# OO-Prinzipien



## maximilius (24. Mrz 2009)

Ich möchte in diesem Thread ein paar OO-Prinzipien auflisten und mit eurer Hilfe herausfinden, warum man sie einhalten sollte.

Neben mir liegt das Buch

Entwurfsmuster von Kopf bis Fuß
O'Reilly Verlag
4. korrigierter Nachdruck 2008

Auf Seite 608 sind OO-Prinzipien aufgelistet.
Diese klingen alle recht sinnvoll, aber wenn mich ein Freund oder Kommilitone fragt, warum man sie einhalten sollte, kann ich darauf nur sehr schwammig antworten und deshalb suche ich nun kurze und knappe Begründungen, warum man sie einhalten sollte.

Die OO-Prinzipien:
(1) Kapseln Sie das, was variiert
(2) Ziehen Sie die Komposition der Vererbung vor.
(3) Programmieren Sie auf eine Schnittstelle, nicht auf eine Implementierung.
(4) Streben Sie für Objekte, die interagieren, nach Entwürfen mit lockerer Bindung
(5) Klassen sollten für Erweiterung offen, aber für Veränderung geschlossen sein.
(6) Stützen Sie sich auf Abstraktionen. Stützen Sie sich nicht auf konkrete Klassen.
(7) Sprechen Sie nur mit Ihren Freunden.
[noparse](8)[/noparse] Versuchen Sie nicht, uns anzurufen, wir rufen Sie an.
(9) Eine Klasse sollte nur einen Grund haben, sich zu ändern

Meine Erklärungsversuche:
(6) Wenn ich einen Algorithmus auf einer abstrakten Ebene programmiere, kann ich ein und den selben Algorithmus für mehrere konkrete Fälle verwenden. Hätte ich einen Algorithmus für eine konkrete Implementierung geschrieben, könnte ich ihn nicht auf ähnliche anwenden.
[noparse](8)[/noparse] Würde ich nicht das Beobachter-Muster einsetzen, müsste ich ständig in bestimmten Intervallen alle zu beobachtenden Objekte auf Änderung abfragen. Wenn ich das Beobachter-Muster einsätze, melden sich die beobachteten Objekte bei mir, wenn sie sich Ändern. (Vergleichbar mit Interrupt-Service-Routinen)

Ihr seht, ich bin mit meinem Latein schnell am Ende.
Einige der aufgelisteten Prinzipien verstehe ich im Moment auch noch nicht 100%ig ... sonst könnte ich sie ja auch erklären.

(2) Habe ich zwar verstanden, kann es aber nicht kurz und knapp widergeben.
Wenn ich sehr viele Klassen habe, die ich versuche in einer Klassenhierarchie abzubilden, wird es desto schwieriger, je mehr verschiedene Verhaltensweisen ich habe, die bei den einzelnen Klassen in unterschiedlichen Kombinationen auftreten.
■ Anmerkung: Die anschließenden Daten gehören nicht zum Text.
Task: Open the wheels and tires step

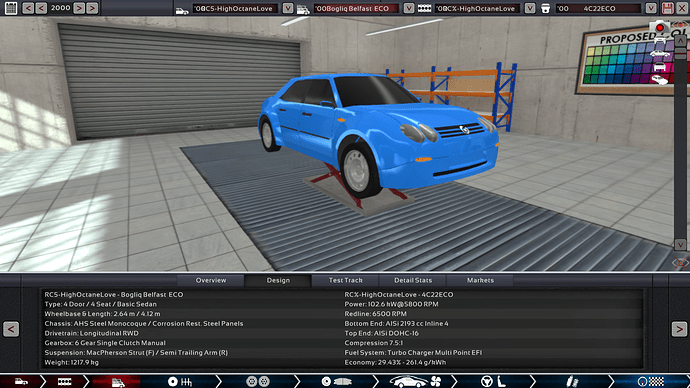Action: coord(258,381)
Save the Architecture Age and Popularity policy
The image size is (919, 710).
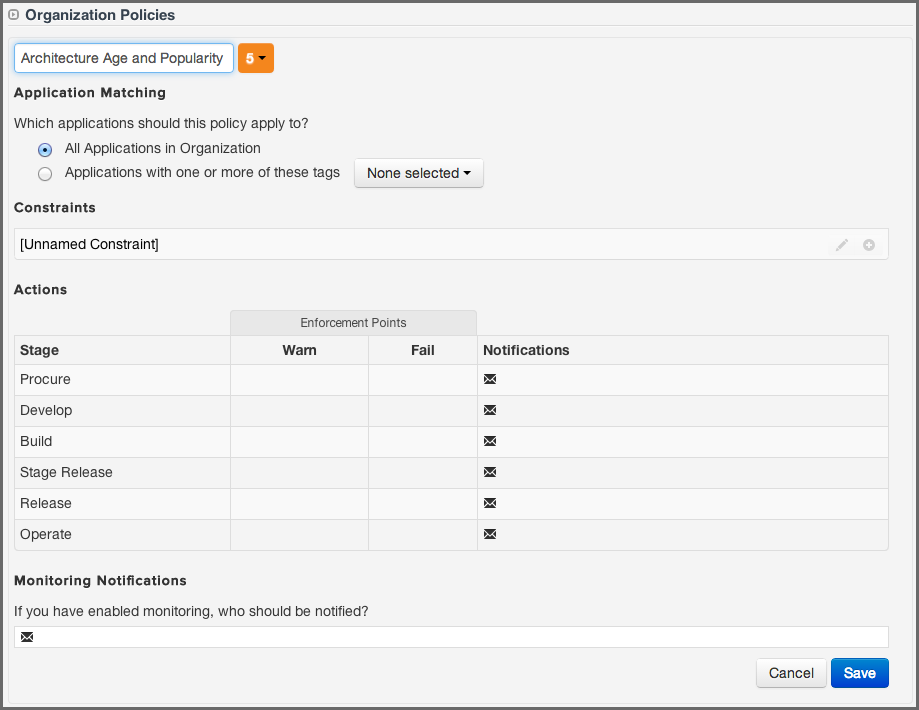click(x=859, y=672)
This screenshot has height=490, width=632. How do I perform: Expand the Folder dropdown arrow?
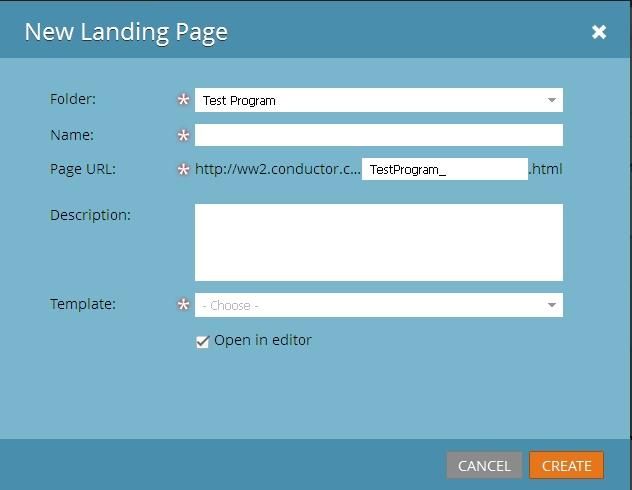(552, 100)
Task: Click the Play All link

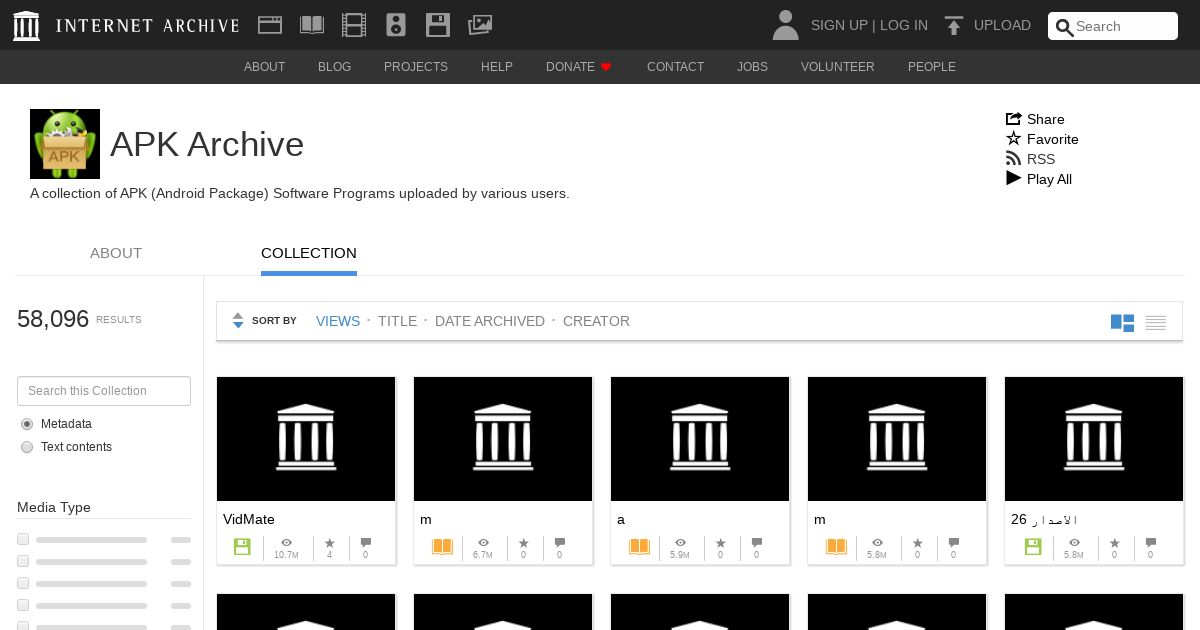Action: [x=1049, y=179]
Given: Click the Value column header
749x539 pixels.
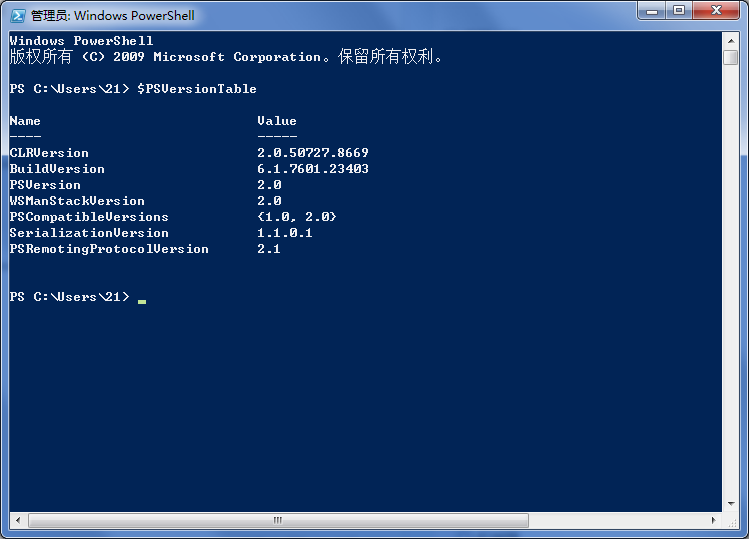Looking at the screenshot, I should point(277,121).
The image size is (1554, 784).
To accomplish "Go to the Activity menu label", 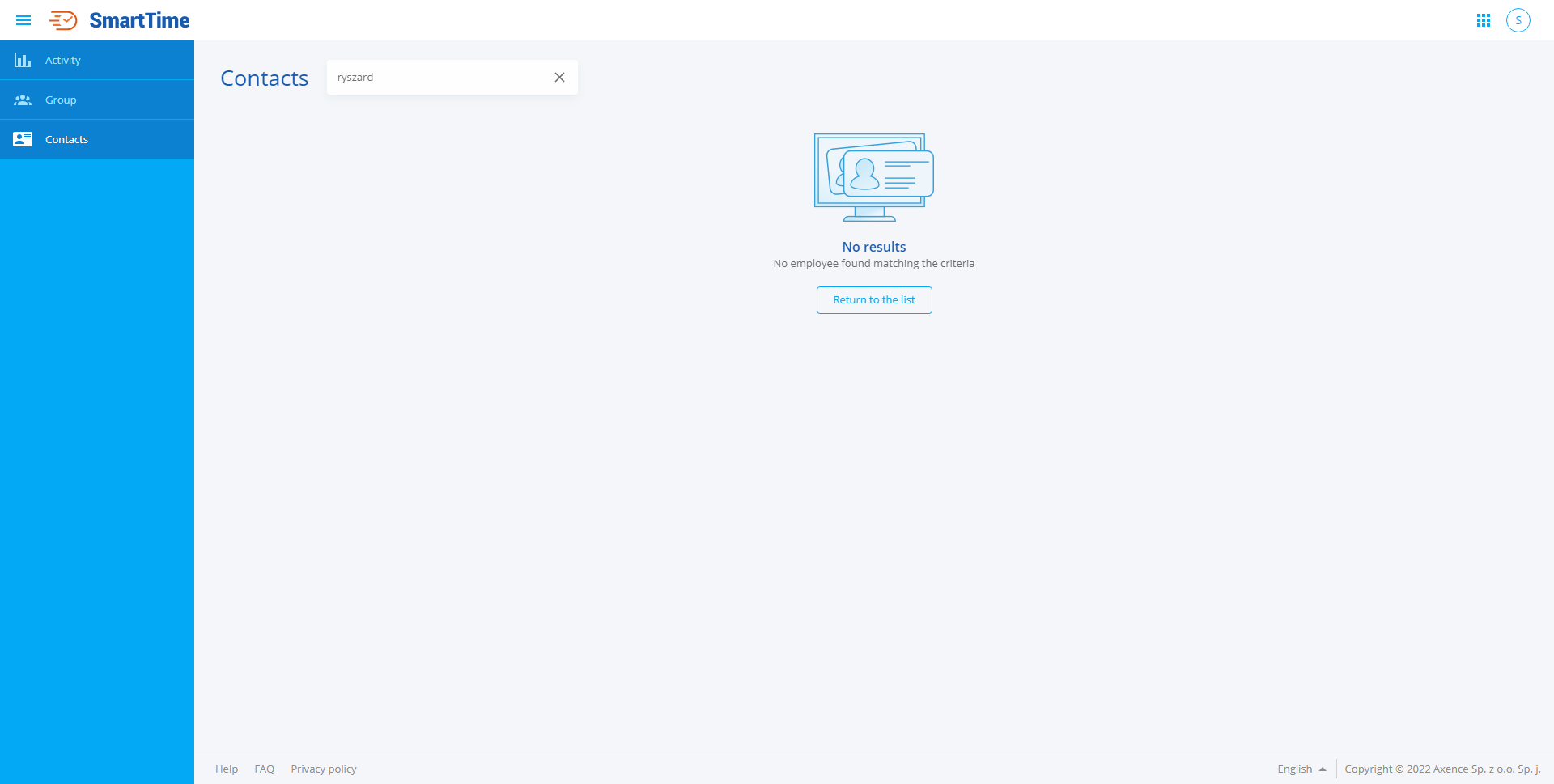I will point(63,61).
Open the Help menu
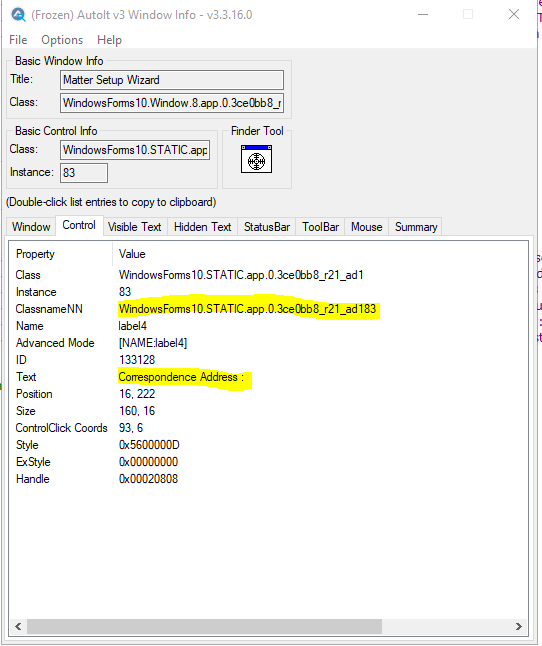Viewport: 542px width, 646px height. tap(110, 40)
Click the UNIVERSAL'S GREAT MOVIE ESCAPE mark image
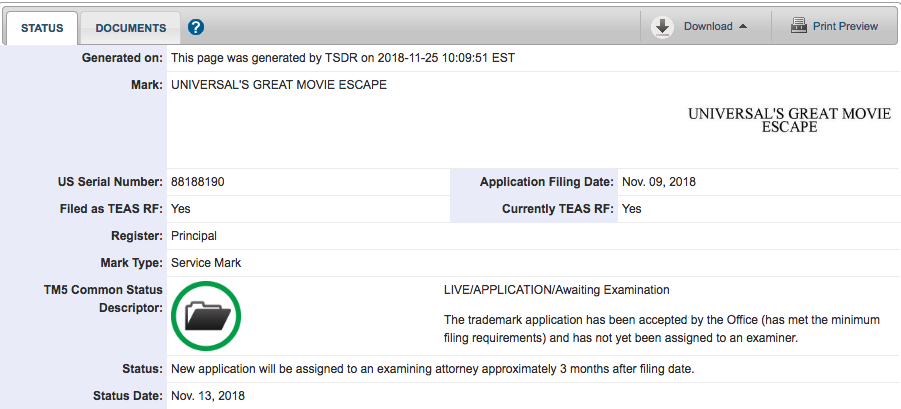 click(x=789, y=120)
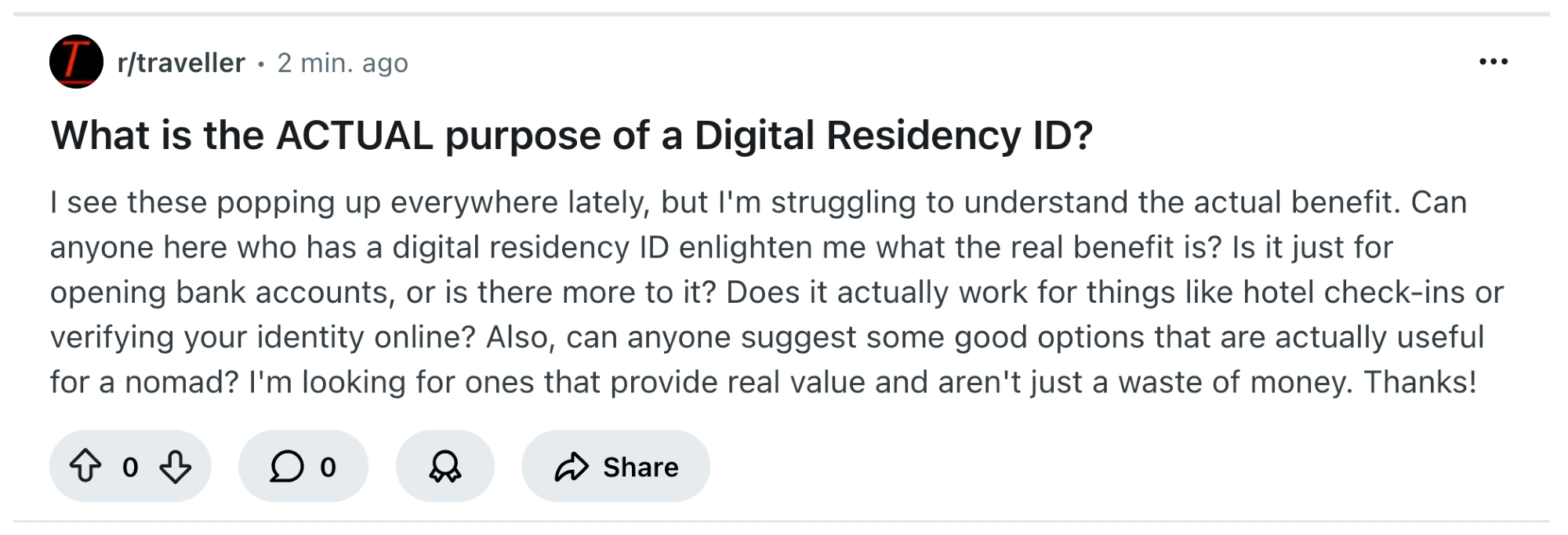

Selbst wenn ich eine Lösung für die Hierarchie gefunden habe, kann es mir passieren, dass bei der Wartung und Erweiterung des Codes eine neue Klasse entsteht, die sich nicht in die gebildete Hierarchie einbetten lässt.
Hm...ob man das versteht, wenn ich wem das an den Kopf knalle? :-(

lg Stephan


----------



## Gast2 (24. Mrz 2009)

Moin,



> aber wenn mich ein Freund oder Kommilitone fragt, warum man sie einhalten sollte, kann ich darauf nur sehr schwammig antworten


die Design-Patterns sind auch nur sehr schwammig (weil sehr abstrakt), also kannst Du auch nur sehr schwammig Antworten ... sie zeigen Dir aber einen Weg ein Problem effizienter zu lösen

hand, mogel


----------



## tfa (24. Mrz 2009)

Zu 8: Mit diesem Spruch wird häufig das Prinzip Inversion of Control beschrieben. Siehe auch Dependency Injection ;-)


----------